Did you have educational toys? Did you have a screamingly middle-class playmate who you beat up for hir Capsela? Did the toys rock? Did they suck in that very special "But I Wanted Skull Mountaaaaain!" way? Tell all.
 
 
Sekhmet
13:42 / 09.12.04
The Visible Man. It was actually my dad's, but I so loved playing with that thing. Pulling out all the little organs and putting them back in, like a physiological jigsaw puzzle.

I also had a folder full of transparency sheets with patterns printed on them, and when you layered two of them and moved them against each other it made cool optical illusions. I wish I still had those.

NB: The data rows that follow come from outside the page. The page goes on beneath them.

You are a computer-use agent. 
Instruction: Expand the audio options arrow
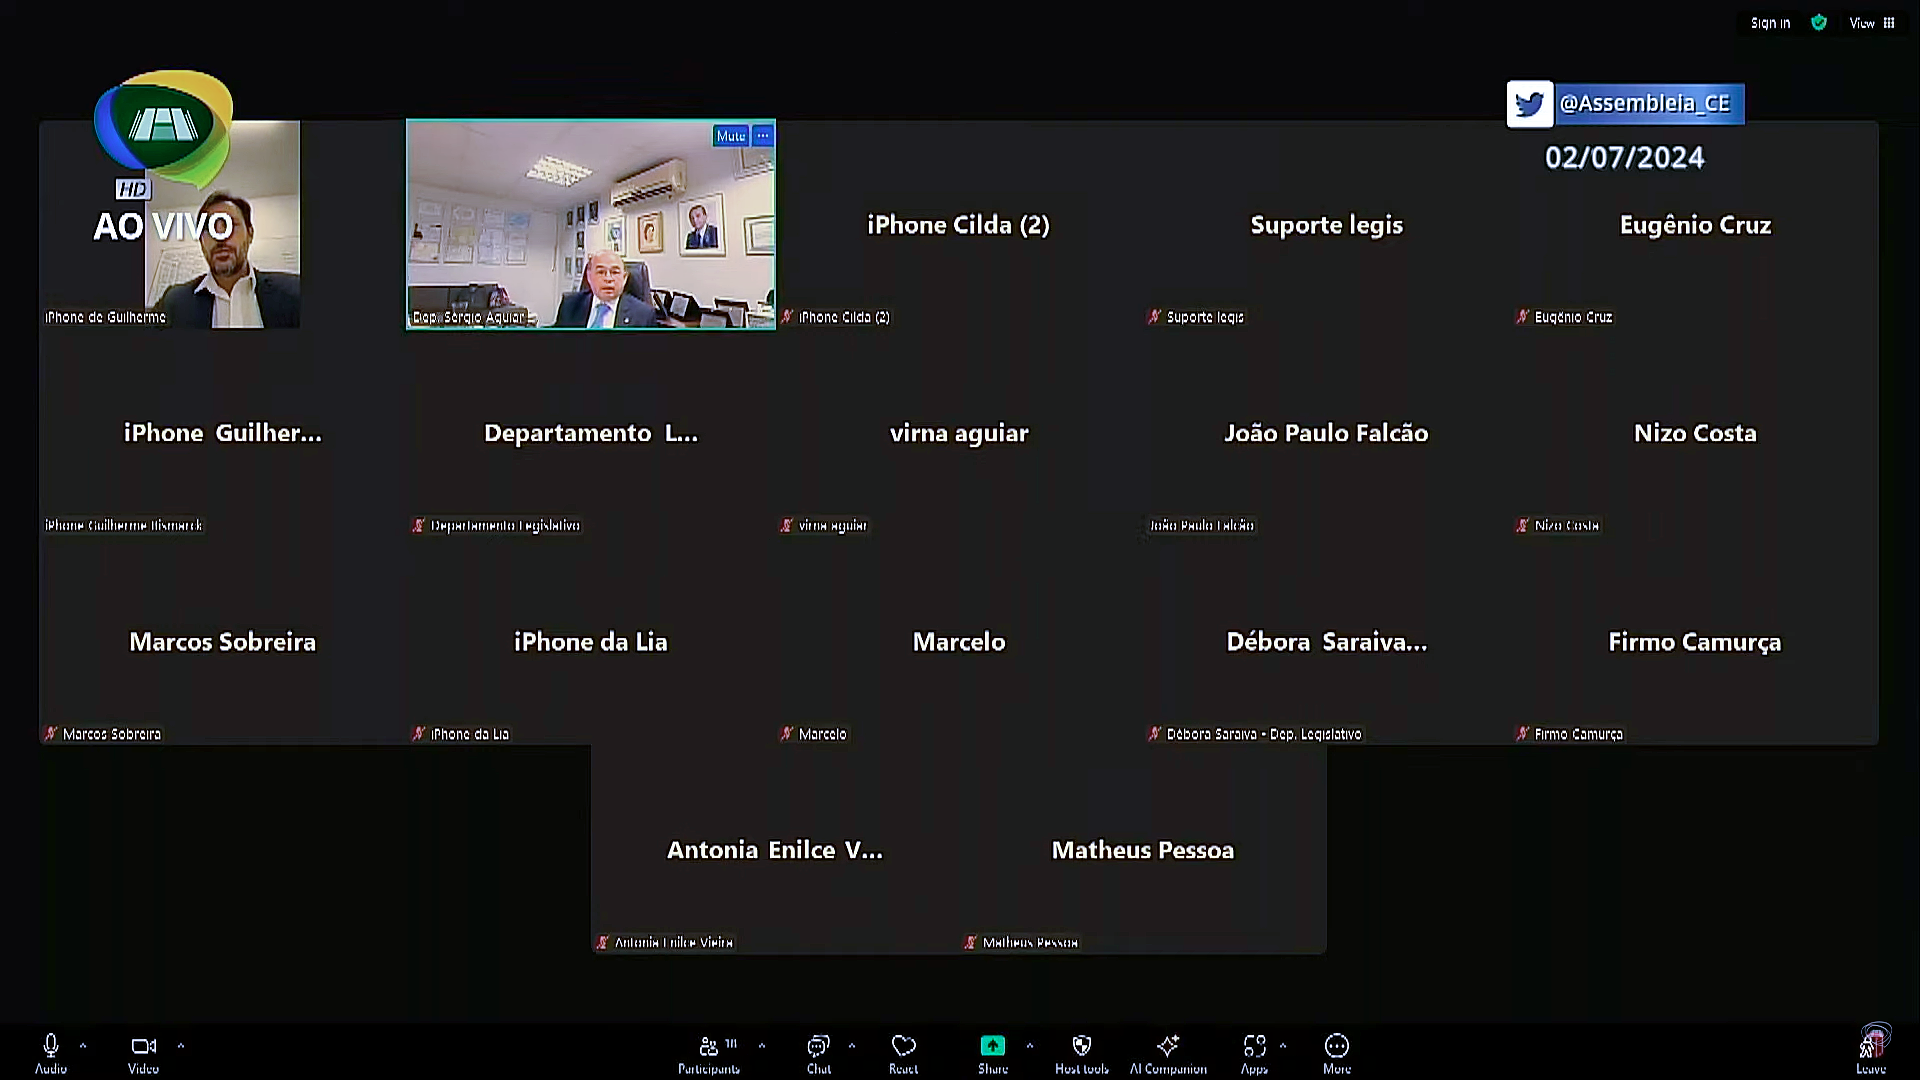click(x=83, y=1046)
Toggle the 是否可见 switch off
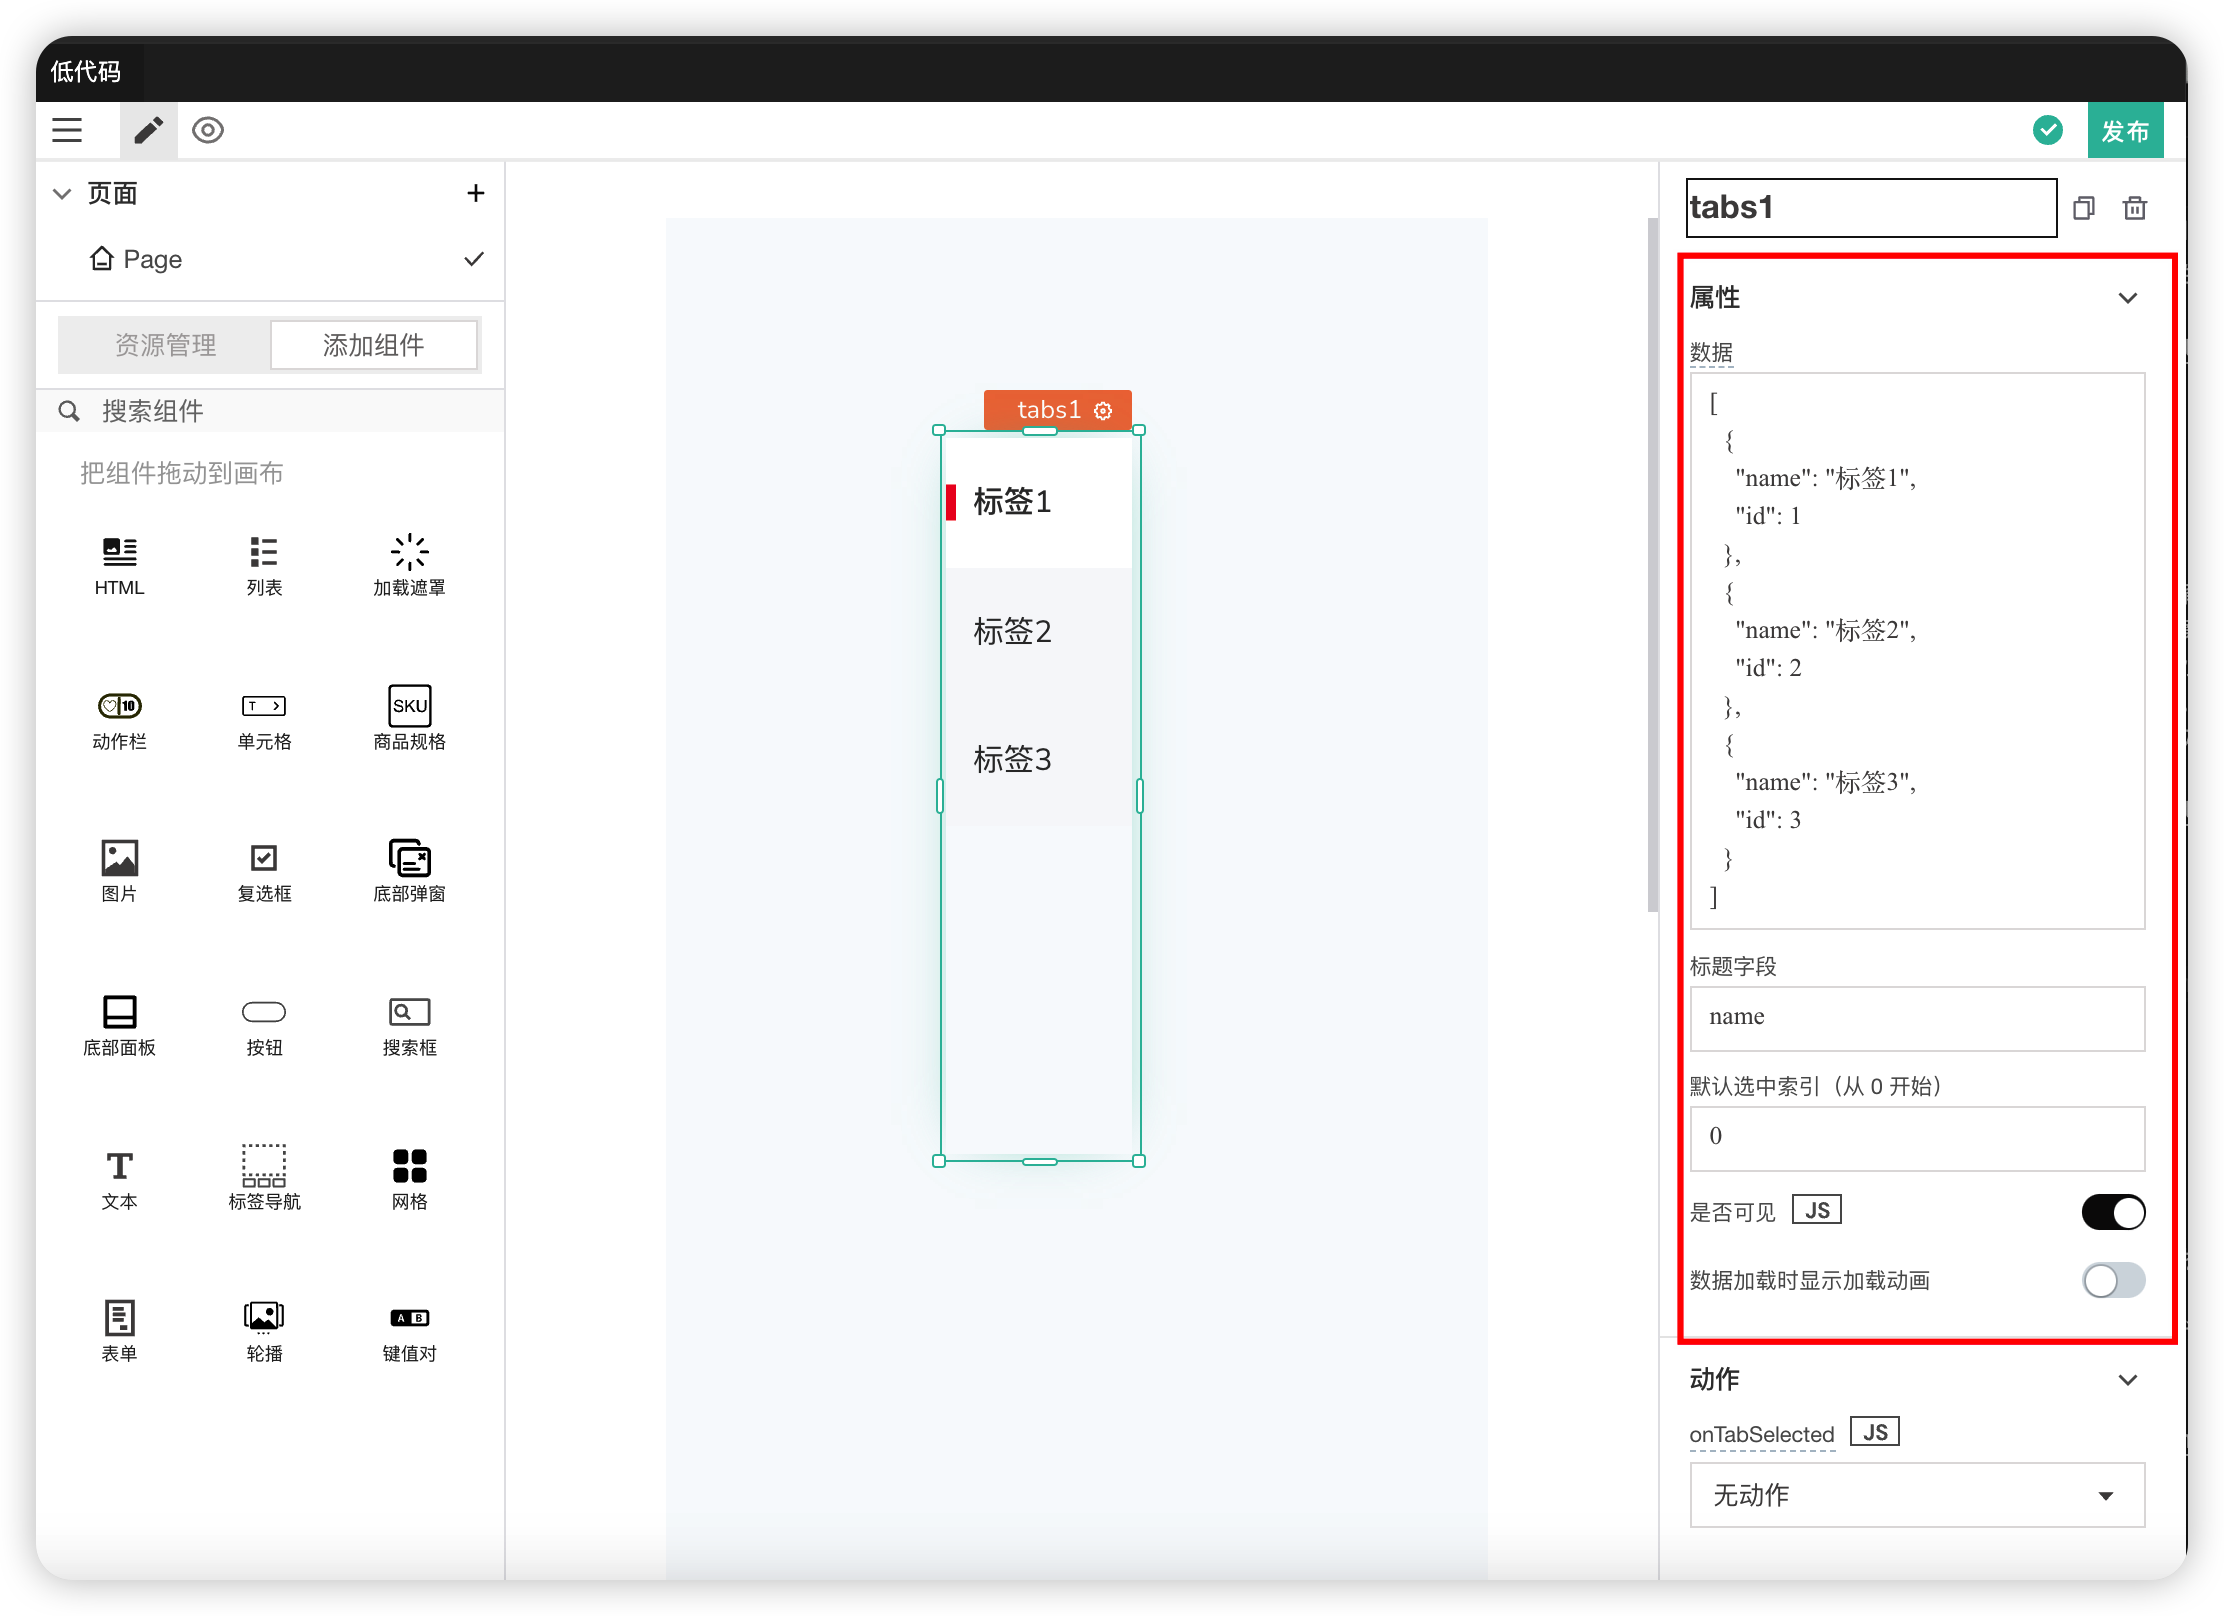The image size is (2224, 1616). 2113,1212
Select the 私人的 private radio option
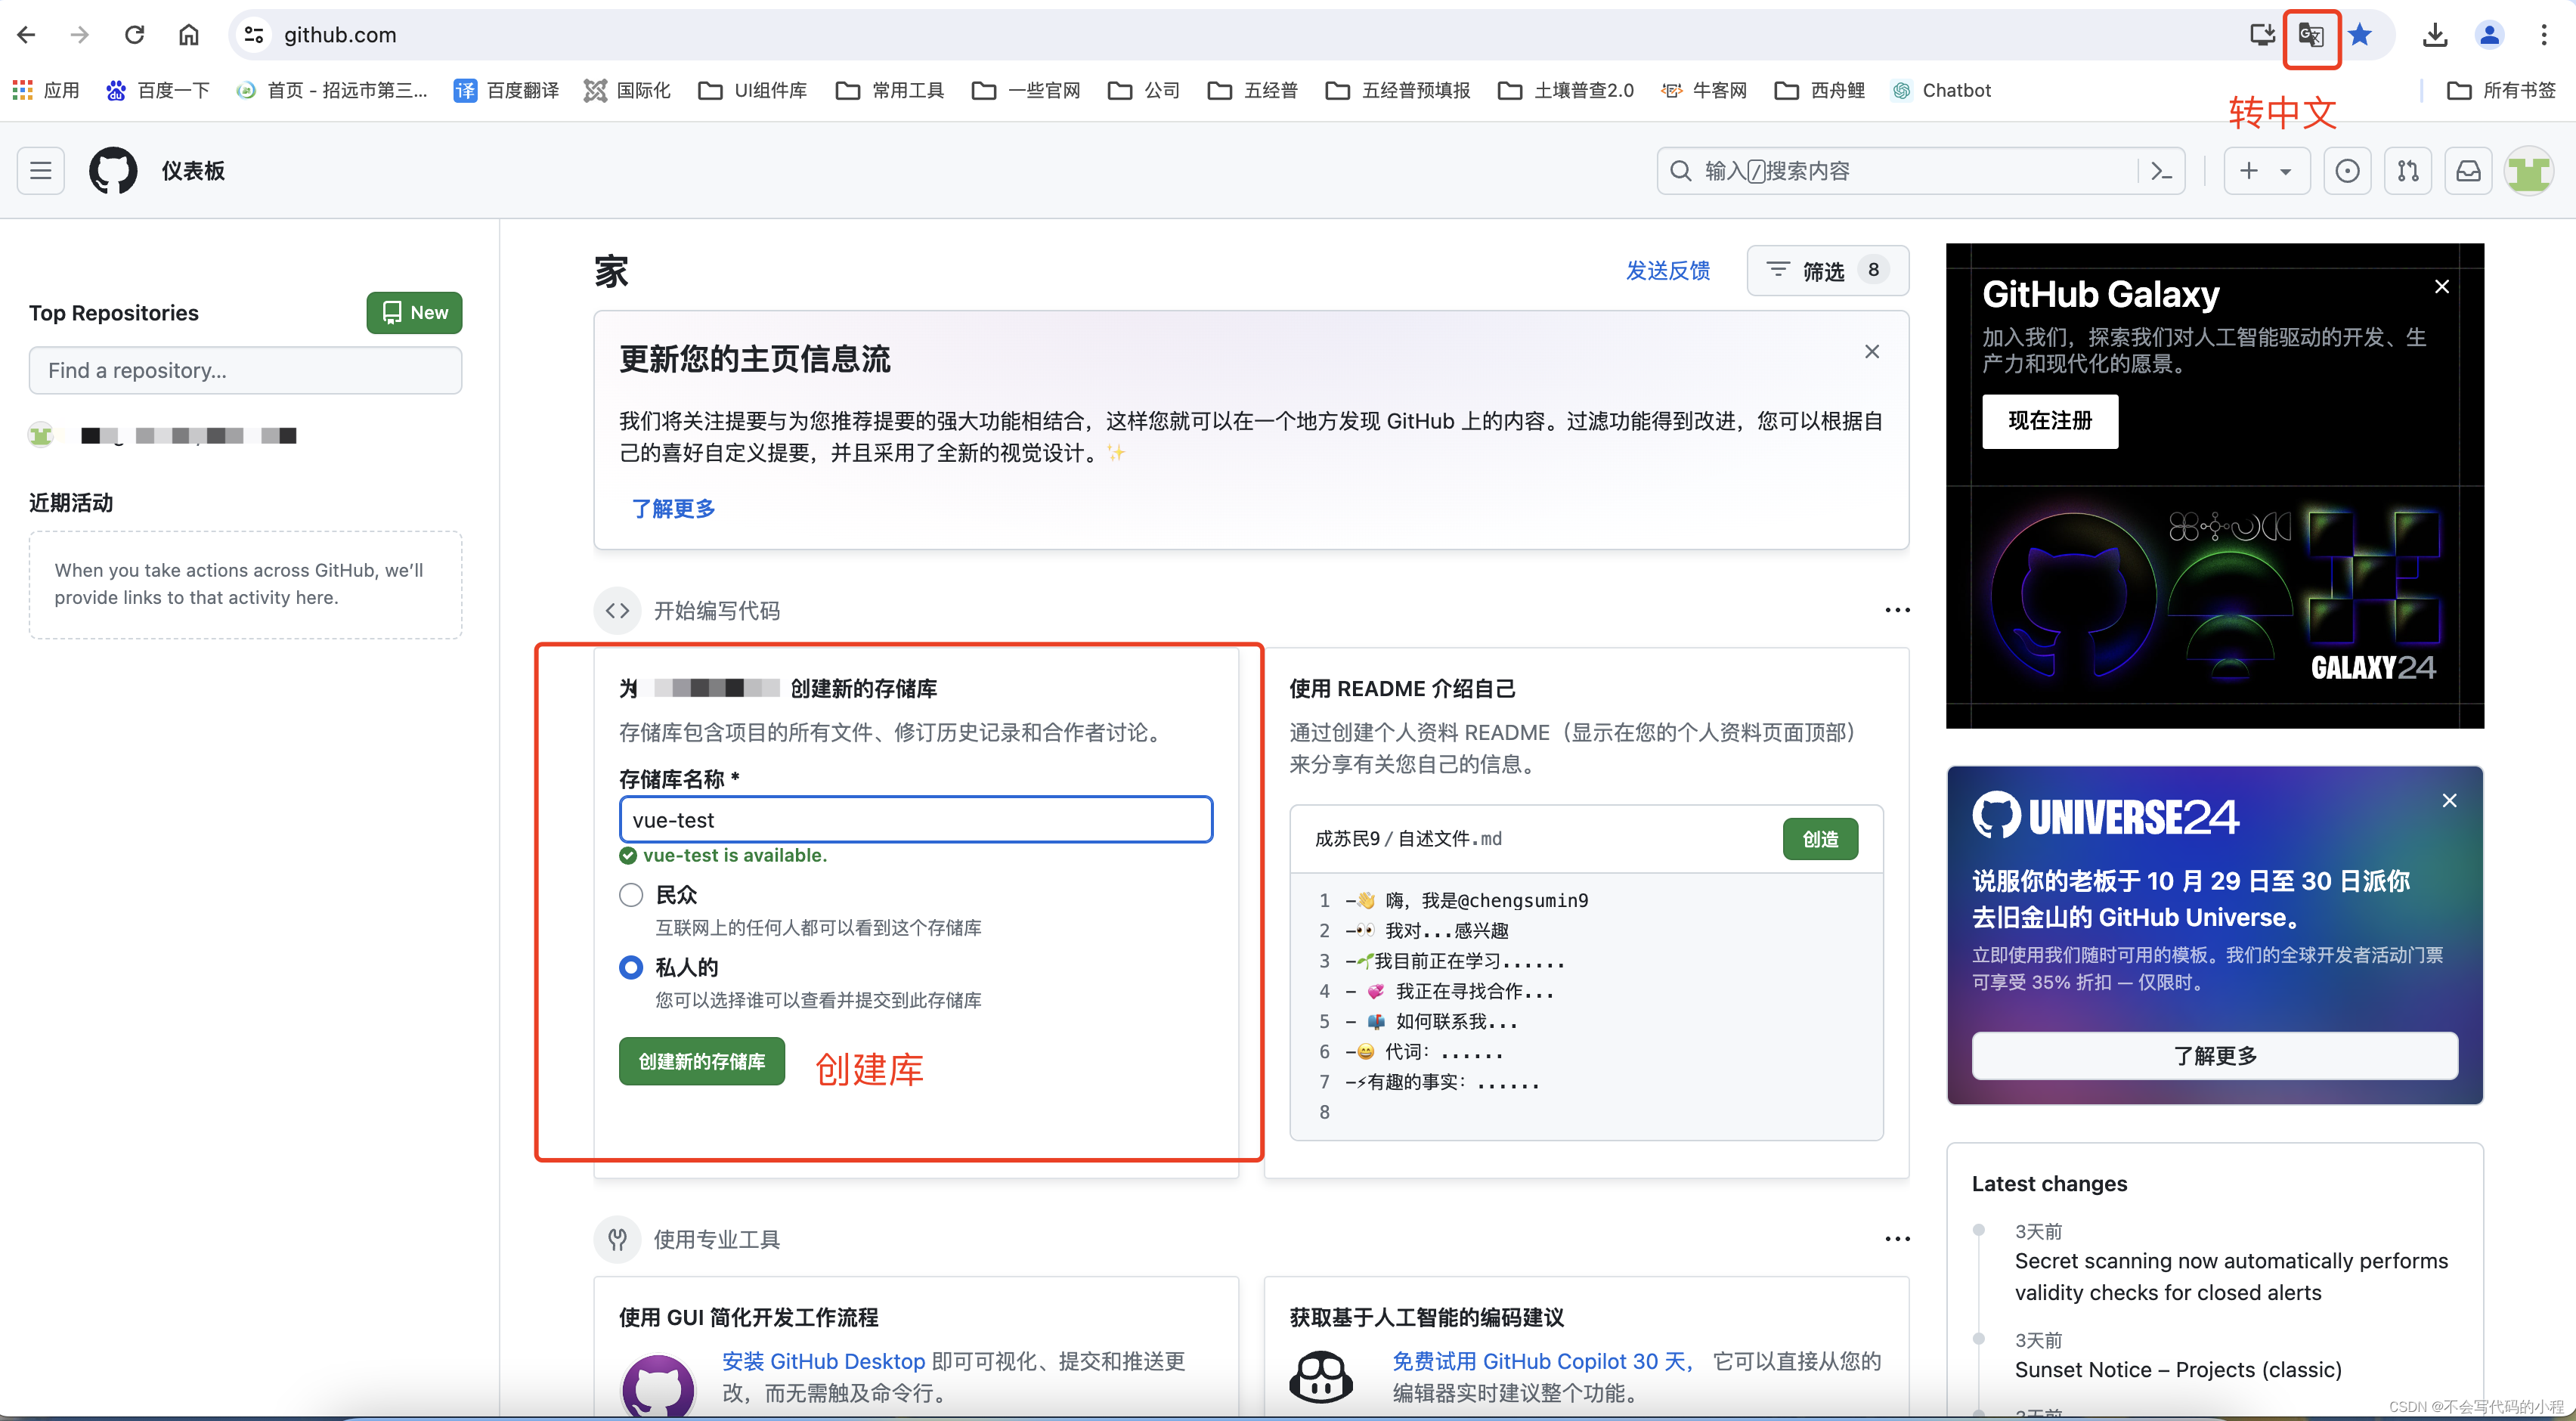Image resolution: width=2576 pixels, height=1421 pixels. [x=631, y=967]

And pressure rockets. Do those count as educational? The ones where you put in a little water, and then pump air in and lock onto the little base, and when you release it the rocket goes FSHSHSHSHSHSHSHST straight up about fifty feet, and then falls on top of your head? Good times. Taught me a lot about not looking directly into the sun searching for a hard plastic object that's plummeting in your general direction.
 
 
Less searchable M0rd4nt
14:12 / 09.12.04
Ooooh, I had some of those op-art sheets! They were wicked.
 
 
Olulabelle
14:24 / 09.12.04
I had a Spirograph, and geometric paper to colour in which was hugely inspiring at the time but seems a bit pathetic in retrospect.

My son's got Geomag.

This beats all other educational toys and is wildy addictive. The beautiful man thinks it should be free in all schools.
 
 
Cherielabombe
17:36 / 09.12.04
I LOVEd spirograph!! And Mordant, I'd just like to tell you that cuisenaire rods are "all the rage" in English language teaching. I use them all the time with my students, and they always get very excited when I "pass out the toys"
 
 
astrojax69
19:27 / 09.12.04
cuisinaire rods! wow, memories of a happy kindergarten in sydney, with a large lawn/dirt area under a couple of huge eucalypts (though if i went back now i'm all tall it'd be a small sqaure of dirt under a couple saplings!)... and spirograph on summer holidays, yeah!

but i distinctly recall counting from age 4 on, for a couple years at least, by visualising the colour and length of the number.

it didn't quite stick though, i don't do it anymore [i use the times tables] but this was a way of trying to induce synesthesia in kids: with a short term result in me; but i wonder if the other thread - in headshop? - has discussed this...

good toys are great! i also remember some pretty funky science kits that had chemicals and you could do experiments and stuff. that was great - don't recall the brand, but there were microscope kits and mecano-kinda kits and chemical kits and rocks and minerals kits and probably three or four more lines of science i'm forgetting about. great stuff!
 
 
lekvar
19:57 / 09.12.04
I had a Spirograph- and still do, sort of. Any Mac user is encouraged to relive their childhood with MacSpirographic. I had Capsella, too. Good Christ, I just recently realized how spoiled I was!

There was another toy, made in the late 70's, early 80's, whose name escapes me. There were two components: plastic rods of varying lengths that snapped into holes in plastic spheres, sort of like the steel-ball-and-magnet toys you find these days, but infused with the late-70's sci-fi esthetic. You could make these great geometric shapes. Does this sound familiar to anybody?
 
 
lekvar
20:41 / 09.12.04
Oh yeah, and did anybody else get the Human Anatomy coloring book when they were a kid?
 
 
Liger Null
21:55 / 09.12.04
Do they still make Spirographs? The pen-and paper ones, that is, because I don't have a Mac

My grandma had one at her house and whenever I would go over there I would draw pictures of landscapes with my spiros in the sky like fireworks. Little characters on the ground would point up and say,"Oooh" and "Aahh" in little word bubbles.

The Human Anatomy Coloring Book makes a great (and inexpensive) holiday gift. I give copies to friends and they are suitably impressed.

When I was a kid, my Dad gave me a real professional microscope. I so loved that thing. It was later stolen and hocked by some drug-addict relatives. Good-for nothing junkie bastards.